Per my previous response, I'm taking a wait-and-see position on this one
for now. My preference would be to leave x. alone (it's never seen
any real use AFAIK) but remove the special status for x- entirely. But
let's see how the consensus develops.

> 4. "charset"

> Section 4.1 mentions things that are not media formats but charsets.
> Just to be sure, do we actually mean charset instead of one of the other
> terms (e.g., "character encoding") from BCP 166?

Absolutely not. Charset is the correct term to use here. For one thing, neither
character encoding nor coded character by themselves suffice to define a
complete way to encode characters as text - you have to combine them. And even
if you do, there are charsets that are defined in other ways. Charset really is
the most general term as it is defined as a mapping of octets to characters.

> 5. Encodings

> When mentioning "7bit US-ASCII text", perhaps reference RFC 5198.

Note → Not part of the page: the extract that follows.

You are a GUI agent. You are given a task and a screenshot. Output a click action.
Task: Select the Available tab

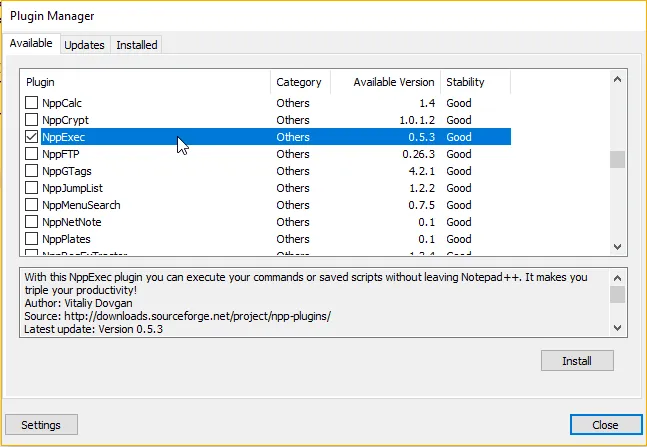32,44
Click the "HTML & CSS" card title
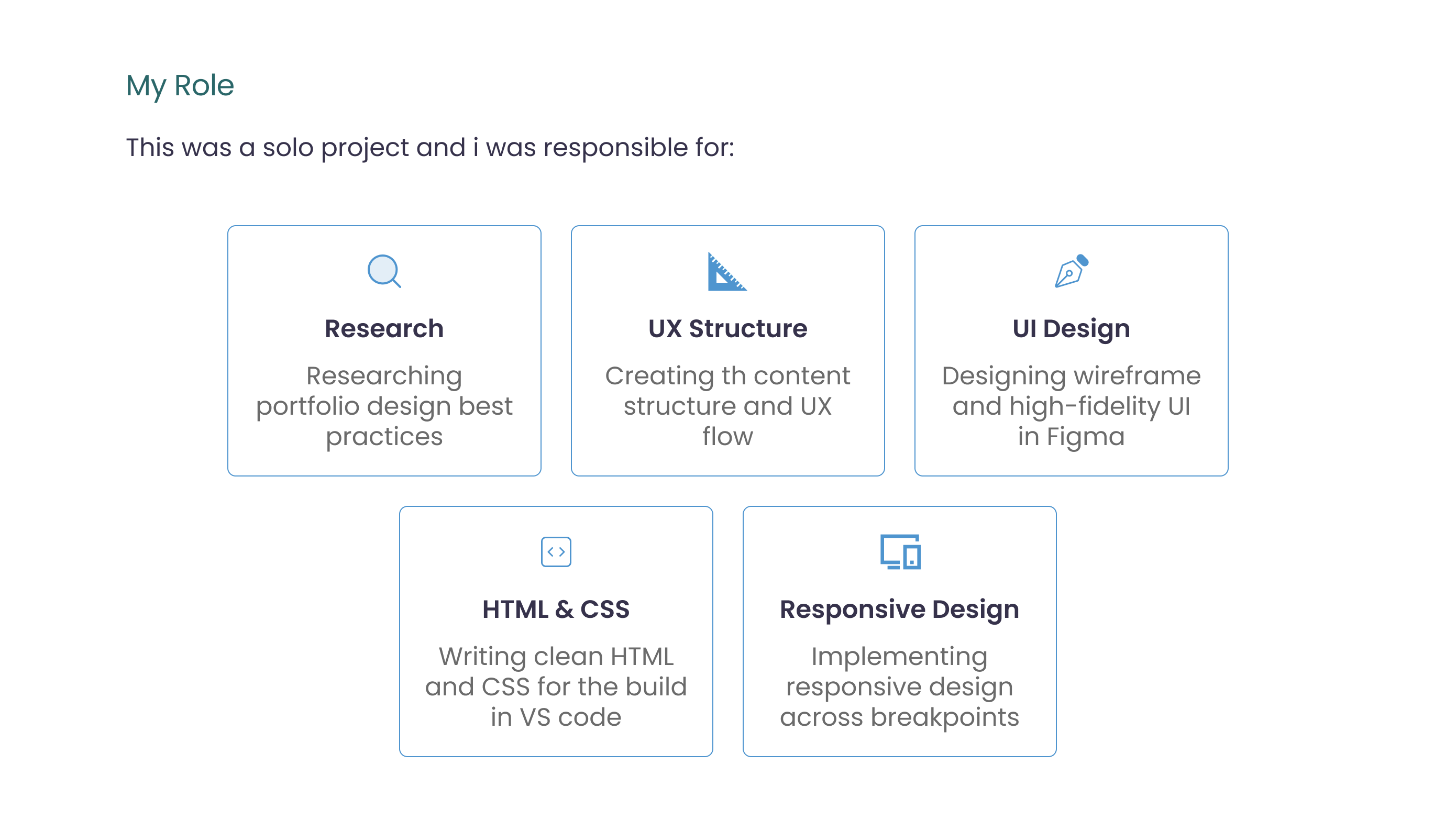This screenshot has width=1456, height=820. click(x=556, y=609)
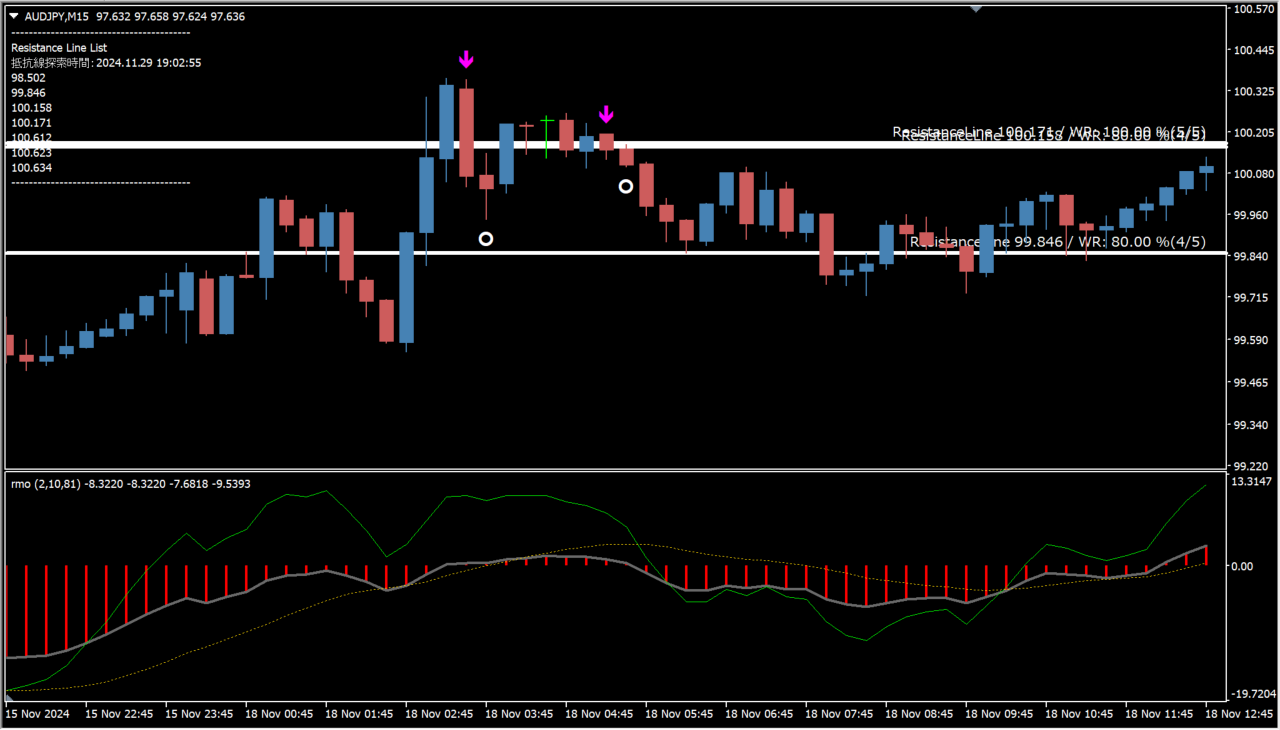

Er, no. RFC 5198 doesn't even mention US-ASCII. And the Unicode format it
defines is 8bit, not 7bit!

> 6. Submission to the IESG

> One topic we've discussed on and off is removing the IESG bottleneck for
> standards-tree registrations, enabling other SDOs to directly submit
> their registration requests to the IANA for review by the IESG (rather
> than having the SDO's initial contact be to the IESG). I don't think
> we've quite reached consensus on that approach, but I think we should do
> so before draft-freed-media-type-regs is approved.

Of course this is the entire focus of the most recent revision; any feedback
on how it has been implemented would be appreciated.